## Exercise materials
++++
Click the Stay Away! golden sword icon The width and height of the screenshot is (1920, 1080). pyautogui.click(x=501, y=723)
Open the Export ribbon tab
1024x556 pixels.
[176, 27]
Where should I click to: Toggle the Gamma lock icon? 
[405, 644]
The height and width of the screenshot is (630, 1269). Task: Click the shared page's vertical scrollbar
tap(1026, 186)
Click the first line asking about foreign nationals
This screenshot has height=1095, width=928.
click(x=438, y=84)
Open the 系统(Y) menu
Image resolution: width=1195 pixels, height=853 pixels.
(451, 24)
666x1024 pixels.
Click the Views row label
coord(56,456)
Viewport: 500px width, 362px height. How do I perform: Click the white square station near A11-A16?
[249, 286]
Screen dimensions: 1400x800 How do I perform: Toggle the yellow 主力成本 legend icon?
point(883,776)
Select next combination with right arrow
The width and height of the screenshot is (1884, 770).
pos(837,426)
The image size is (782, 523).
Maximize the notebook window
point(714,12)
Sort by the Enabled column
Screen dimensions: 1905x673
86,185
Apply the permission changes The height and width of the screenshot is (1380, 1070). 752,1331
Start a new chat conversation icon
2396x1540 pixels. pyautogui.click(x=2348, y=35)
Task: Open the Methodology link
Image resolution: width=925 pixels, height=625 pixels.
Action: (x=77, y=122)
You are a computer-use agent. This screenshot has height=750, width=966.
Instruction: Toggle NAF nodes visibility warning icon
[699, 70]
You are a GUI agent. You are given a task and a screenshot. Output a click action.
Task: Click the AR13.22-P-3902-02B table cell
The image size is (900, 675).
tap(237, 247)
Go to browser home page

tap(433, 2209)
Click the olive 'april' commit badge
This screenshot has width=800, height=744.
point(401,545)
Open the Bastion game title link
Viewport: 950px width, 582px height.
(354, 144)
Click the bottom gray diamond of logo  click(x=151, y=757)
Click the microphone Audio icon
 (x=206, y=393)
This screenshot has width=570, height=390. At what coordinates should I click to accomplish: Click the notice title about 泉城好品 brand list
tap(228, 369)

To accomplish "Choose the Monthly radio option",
++++
## What to produce
Scan the records above for the word "link". Copy each line that has it.

## Result
Task: Open the Methodology link
Open the Bastion game title link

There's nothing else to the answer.